Artificial Intelligence Search Algorithms and CSP Methods
Posted on Mar 10, 2026 in Computer Engineering
Search Problem Components
- State Space: All possible configurations.
- Initial State: Starting configuration.
- Successor Function: Allowed transitions between states.
- Goal Test: Checks if the state satisfies the objective.
- Cost Function (Optional): Cost per action.
- Heuristic Function (Optional): Estimate to direct search.
- Solution: Sequence of actions from initial to goal state.
- State Space Graph: Vertices are states, edges are transitions.
- Search Tree: Tree of paths explored by the algorithm.
- Node: Data structure containing state, path, and cost.
Generic Search Algorithm
- Initialize Frontier with the Initial Node.
- While Frontier is not empty:
- Remove a node from the Frontier.
- If the node satisfies the goal, return the solution.
- Add successors to the Frontier.
- If Frontier is empty, no solution exists.
- Search strategy is determined by the node removal order.
Depth-First Search (DFS)
- Strategy: Expand the deepest node first.
- Frontier Structure: Stack (LIFO).
- Completeness: Not complete if m = ∞; complete only if the search space is finite.
- Optimality: Not optimal.
- Time Complexity: O(b^m).
- Space Complexity: O(bm).
Breadth-First Search (BFS)
- Strategy: Expand the shallowest node first.
- Frontier Structure: Queue (FIFO).
- Completeness: Complete if b is finite.
- Optimality: Length-optimal (if all step costs are equal).
- Time Complexity: O(b^(d+1)).
- Space Complexity: O(b^(d+1)).
Uniform-Cost Search (UCS)
- Strategy: Expands the node with the smallest path cost g(n).
- Frontier Structure: Priority Queue ordered by g(n).

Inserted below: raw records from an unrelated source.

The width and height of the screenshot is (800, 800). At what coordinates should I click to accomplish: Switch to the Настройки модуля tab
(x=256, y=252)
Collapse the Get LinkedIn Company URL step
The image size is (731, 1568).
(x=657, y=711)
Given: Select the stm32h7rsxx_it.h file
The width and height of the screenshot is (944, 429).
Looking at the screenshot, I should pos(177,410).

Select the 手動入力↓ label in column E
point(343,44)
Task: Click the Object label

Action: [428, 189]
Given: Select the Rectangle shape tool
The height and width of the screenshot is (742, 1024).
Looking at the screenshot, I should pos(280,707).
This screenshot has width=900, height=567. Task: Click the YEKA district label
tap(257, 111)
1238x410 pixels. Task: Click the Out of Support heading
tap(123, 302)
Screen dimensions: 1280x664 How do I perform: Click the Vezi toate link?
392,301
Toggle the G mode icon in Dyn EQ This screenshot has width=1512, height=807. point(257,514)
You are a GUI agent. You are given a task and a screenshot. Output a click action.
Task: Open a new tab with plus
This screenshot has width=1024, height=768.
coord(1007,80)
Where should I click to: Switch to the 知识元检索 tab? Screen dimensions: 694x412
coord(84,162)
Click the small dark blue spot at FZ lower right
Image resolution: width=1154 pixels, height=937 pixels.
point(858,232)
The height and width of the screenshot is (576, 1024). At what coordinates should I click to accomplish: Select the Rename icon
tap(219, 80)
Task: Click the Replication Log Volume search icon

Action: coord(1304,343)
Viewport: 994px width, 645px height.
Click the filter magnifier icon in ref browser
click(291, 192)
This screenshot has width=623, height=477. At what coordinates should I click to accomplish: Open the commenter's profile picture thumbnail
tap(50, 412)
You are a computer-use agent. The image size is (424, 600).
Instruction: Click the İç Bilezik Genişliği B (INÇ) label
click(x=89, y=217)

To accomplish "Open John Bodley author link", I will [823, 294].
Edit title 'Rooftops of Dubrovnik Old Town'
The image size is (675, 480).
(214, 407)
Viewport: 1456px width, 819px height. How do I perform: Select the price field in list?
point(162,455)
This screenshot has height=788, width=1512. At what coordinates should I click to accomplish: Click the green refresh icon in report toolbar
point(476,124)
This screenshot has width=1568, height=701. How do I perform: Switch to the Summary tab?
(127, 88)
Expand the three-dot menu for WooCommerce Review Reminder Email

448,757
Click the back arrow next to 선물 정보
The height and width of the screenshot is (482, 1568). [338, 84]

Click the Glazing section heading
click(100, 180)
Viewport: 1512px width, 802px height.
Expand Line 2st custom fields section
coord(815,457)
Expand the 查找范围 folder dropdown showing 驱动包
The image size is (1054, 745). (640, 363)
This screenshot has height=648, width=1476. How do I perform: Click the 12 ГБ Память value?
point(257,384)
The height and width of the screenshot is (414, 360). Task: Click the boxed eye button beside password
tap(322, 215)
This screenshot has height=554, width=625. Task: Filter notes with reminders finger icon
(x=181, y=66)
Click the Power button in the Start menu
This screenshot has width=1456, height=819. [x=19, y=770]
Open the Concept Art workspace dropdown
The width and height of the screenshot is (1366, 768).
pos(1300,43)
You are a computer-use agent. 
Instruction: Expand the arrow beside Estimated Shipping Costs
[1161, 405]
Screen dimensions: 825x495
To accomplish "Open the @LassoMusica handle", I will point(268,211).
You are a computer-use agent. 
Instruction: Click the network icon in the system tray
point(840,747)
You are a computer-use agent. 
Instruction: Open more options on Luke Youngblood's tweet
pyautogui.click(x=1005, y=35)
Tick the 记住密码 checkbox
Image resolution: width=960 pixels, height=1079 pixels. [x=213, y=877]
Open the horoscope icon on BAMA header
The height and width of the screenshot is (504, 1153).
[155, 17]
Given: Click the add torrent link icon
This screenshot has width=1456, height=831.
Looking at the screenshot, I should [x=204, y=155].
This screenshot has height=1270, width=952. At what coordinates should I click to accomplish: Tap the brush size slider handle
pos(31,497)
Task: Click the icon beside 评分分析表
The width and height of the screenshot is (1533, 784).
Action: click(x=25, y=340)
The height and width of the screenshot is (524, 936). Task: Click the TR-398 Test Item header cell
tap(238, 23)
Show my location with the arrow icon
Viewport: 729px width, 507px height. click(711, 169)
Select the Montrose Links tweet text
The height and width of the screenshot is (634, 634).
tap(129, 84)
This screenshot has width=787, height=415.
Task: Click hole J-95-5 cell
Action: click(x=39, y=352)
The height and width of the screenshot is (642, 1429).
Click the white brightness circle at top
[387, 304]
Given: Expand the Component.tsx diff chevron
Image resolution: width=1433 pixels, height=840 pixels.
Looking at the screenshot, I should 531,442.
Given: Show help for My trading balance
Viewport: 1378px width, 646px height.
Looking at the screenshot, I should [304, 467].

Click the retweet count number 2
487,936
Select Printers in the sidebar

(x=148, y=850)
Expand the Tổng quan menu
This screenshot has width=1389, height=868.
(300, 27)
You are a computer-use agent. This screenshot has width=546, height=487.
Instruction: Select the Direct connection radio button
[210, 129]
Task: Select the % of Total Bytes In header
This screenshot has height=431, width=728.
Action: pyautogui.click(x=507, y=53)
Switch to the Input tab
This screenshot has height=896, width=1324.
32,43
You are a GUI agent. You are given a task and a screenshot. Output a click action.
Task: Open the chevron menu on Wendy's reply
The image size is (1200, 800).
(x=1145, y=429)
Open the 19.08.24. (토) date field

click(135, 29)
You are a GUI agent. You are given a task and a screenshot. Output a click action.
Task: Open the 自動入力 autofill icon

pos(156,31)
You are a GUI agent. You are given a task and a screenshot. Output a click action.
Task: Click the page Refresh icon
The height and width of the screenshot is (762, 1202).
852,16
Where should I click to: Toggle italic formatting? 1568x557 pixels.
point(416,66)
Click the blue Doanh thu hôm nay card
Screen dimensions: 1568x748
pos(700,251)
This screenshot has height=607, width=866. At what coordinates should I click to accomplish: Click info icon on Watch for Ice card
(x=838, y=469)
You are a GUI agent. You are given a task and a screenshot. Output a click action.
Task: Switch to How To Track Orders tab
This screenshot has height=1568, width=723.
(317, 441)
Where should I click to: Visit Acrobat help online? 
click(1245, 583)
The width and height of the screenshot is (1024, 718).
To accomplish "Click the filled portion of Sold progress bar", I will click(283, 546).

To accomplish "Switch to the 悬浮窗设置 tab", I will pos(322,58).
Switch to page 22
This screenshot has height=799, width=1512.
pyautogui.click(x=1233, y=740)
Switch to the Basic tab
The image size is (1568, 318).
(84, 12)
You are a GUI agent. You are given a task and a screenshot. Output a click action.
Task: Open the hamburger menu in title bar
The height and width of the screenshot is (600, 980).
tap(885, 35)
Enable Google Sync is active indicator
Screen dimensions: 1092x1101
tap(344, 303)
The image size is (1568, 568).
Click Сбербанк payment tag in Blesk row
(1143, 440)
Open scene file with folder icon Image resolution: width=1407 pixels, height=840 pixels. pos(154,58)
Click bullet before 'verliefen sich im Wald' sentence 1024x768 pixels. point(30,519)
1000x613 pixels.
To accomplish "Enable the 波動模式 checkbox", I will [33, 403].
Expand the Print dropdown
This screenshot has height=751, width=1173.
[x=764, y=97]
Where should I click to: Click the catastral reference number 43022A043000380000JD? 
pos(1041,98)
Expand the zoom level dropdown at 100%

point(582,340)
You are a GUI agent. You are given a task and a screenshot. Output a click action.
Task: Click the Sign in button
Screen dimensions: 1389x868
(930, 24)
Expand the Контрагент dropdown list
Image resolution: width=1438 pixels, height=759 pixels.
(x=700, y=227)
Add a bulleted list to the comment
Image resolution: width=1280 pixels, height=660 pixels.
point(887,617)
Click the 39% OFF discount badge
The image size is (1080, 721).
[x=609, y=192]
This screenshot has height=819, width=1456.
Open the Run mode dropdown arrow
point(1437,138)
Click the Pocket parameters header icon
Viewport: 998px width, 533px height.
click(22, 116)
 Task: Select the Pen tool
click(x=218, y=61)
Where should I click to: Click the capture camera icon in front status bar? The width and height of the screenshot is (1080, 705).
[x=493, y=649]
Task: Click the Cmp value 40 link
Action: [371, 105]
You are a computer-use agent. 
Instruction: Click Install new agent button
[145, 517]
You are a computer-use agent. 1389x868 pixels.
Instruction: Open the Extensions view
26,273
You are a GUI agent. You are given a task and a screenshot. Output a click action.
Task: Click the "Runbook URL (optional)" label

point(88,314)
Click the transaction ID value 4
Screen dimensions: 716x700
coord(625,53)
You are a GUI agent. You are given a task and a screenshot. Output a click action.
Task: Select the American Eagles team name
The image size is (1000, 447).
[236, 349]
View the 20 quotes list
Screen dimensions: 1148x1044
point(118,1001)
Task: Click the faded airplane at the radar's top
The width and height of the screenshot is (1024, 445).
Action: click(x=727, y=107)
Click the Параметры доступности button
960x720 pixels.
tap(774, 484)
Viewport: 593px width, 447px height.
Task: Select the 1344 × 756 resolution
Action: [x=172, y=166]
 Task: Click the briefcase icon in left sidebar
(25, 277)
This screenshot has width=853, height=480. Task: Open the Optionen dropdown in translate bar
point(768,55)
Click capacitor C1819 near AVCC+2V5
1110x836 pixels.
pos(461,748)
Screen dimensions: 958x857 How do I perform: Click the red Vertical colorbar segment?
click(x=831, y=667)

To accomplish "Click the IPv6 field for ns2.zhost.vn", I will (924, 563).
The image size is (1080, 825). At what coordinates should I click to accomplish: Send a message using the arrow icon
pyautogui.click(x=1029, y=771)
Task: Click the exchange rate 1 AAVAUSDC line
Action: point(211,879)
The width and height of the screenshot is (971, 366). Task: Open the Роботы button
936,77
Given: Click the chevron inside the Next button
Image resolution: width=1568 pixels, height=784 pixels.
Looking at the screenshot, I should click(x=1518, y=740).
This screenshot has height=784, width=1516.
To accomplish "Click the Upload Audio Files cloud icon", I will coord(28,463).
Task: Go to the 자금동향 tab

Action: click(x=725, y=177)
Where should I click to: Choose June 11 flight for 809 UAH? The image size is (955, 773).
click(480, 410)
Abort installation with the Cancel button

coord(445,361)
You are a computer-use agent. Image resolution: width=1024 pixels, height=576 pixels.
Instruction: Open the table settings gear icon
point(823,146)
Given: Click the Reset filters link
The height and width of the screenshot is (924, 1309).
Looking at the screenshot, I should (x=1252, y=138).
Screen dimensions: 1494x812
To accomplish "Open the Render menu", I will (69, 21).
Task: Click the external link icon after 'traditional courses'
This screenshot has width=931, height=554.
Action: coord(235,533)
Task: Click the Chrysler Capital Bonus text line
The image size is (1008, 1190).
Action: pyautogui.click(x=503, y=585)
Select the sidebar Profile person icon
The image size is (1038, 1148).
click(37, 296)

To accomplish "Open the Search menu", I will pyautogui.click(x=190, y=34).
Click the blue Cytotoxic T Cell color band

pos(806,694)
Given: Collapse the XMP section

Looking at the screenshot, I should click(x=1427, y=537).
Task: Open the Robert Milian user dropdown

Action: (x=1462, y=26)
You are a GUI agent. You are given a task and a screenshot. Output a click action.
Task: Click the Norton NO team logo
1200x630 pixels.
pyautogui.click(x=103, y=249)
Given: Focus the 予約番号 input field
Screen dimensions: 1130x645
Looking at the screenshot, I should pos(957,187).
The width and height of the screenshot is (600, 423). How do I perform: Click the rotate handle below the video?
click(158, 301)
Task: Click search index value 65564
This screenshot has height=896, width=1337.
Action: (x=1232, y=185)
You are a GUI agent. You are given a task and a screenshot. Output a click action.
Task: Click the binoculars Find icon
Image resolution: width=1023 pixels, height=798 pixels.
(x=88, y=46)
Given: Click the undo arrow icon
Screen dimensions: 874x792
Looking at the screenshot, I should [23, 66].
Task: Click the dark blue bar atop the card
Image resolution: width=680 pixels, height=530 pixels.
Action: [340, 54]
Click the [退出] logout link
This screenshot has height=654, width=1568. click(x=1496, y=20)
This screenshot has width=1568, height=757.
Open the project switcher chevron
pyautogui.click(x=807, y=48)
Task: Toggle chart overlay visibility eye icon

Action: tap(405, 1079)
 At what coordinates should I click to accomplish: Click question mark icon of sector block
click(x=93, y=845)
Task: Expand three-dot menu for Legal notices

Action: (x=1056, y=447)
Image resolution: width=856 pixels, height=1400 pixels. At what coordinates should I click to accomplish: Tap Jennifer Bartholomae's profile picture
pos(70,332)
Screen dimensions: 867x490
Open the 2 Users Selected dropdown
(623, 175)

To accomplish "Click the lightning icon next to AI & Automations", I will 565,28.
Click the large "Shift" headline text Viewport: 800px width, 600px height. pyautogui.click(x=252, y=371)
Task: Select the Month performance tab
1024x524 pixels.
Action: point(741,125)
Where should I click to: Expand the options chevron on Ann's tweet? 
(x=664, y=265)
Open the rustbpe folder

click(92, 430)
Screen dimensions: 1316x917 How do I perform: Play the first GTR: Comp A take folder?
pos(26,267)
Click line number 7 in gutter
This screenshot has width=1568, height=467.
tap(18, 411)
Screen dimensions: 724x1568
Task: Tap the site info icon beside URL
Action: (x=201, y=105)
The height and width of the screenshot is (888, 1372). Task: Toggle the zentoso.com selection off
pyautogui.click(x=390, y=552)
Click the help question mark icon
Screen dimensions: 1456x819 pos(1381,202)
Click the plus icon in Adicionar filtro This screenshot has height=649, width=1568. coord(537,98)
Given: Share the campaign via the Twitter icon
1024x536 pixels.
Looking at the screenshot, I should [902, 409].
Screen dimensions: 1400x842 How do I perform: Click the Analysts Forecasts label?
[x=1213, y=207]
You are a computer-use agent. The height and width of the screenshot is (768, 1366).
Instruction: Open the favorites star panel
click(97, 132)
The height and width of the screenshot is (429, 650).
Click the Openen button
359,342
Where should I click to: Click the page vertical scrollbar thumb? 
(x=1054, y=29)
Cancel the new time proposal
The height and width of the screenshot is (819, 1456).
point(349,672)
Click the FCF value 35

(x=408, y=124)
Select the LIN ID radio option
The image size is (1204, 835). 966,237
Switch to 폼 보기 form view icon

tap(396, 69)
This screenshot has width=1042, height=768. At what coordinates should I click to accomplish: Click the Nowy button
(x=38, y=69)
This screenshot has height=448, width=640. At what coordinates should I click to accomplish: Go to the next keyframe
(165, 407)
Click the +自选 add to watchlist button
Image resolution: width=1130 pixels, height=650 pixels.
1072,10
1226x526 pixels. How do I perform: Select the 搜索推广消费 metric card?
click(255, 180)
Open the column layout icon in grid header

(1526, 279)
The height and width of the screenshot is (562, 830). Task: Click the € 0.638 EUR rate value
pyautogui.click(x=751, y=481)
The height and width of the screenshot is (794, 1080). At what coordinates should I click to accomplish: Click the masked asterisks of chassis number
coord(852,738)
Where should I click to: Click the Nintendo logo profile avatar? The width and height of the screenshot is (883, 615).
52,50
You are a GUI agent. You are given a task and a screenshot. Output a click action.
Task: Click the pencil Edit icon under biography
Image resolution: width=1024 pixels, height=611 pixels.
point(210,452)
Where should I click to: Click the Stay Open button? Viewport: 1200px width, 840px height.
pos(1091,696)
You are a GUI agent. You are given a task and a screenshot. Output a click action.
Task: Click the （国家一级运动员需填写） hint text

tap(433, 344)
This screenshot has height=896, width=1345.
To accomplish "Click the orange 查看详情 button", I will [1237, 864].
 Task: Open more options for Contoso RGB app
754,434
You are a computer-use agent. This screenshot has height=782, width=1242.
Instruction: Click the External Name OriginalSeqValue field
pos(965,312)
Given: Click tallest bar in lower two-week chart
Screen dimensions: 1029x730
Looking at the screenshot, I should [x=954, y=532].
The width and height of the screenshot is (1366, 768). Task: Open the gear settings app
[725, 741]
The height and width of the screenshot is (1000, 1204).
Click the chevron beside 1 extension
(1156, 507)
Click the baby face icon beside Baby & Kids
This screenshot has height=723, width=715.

- Properties: Equivalent to Dijkstra’s algorithm; complete and optimal if ε > 0.
- Time/Space Complexity: O(b^(C*/ε + 1)).
Node Pruning and Cycle Checking
- Path Checking: Prevents cycles on the current path.
- Cycle Checking: Maintains a ‘Closed’ set of visited states to avoid redundant work.
Artificial Intelligence Fundamentals
- AI: Branch of Computer Science studying intelligent behavior through computation.
- Turing Test: Interaction-based test for machine intelligence.
- Rationality: Maximizing expected utility based on outcomes.
- Agent: Entity that perceives via sensors and acts via actuators.
A* Search
- Evaluation Function: f(n) = g(n) + h(n).
- Admissibility: If h(n) ≤ h*(n), A* is optimal.
- Consistency: h(n) ≤ c(n,n’) + h(n’).
- Complexity: O(b^d) in the worst case.
Constraint Satisfaction Problems (CSP)
- Definition: (Variables, Domains, Constraints).
- Backtracking Search: O(d^n) time complexity.
- Forward Checking: Prunes inconsistent values from neighbors.
- Generalized Arc Consistency (GAC): Ensures all values have support in constraints.
Greedy Best-First Search (GBFS)
- Strategy: Expands node with the smallest h(n).
- Properties: Not optimal; not necessarily complete.
- Complexity: O(b^m) worst-case time and space.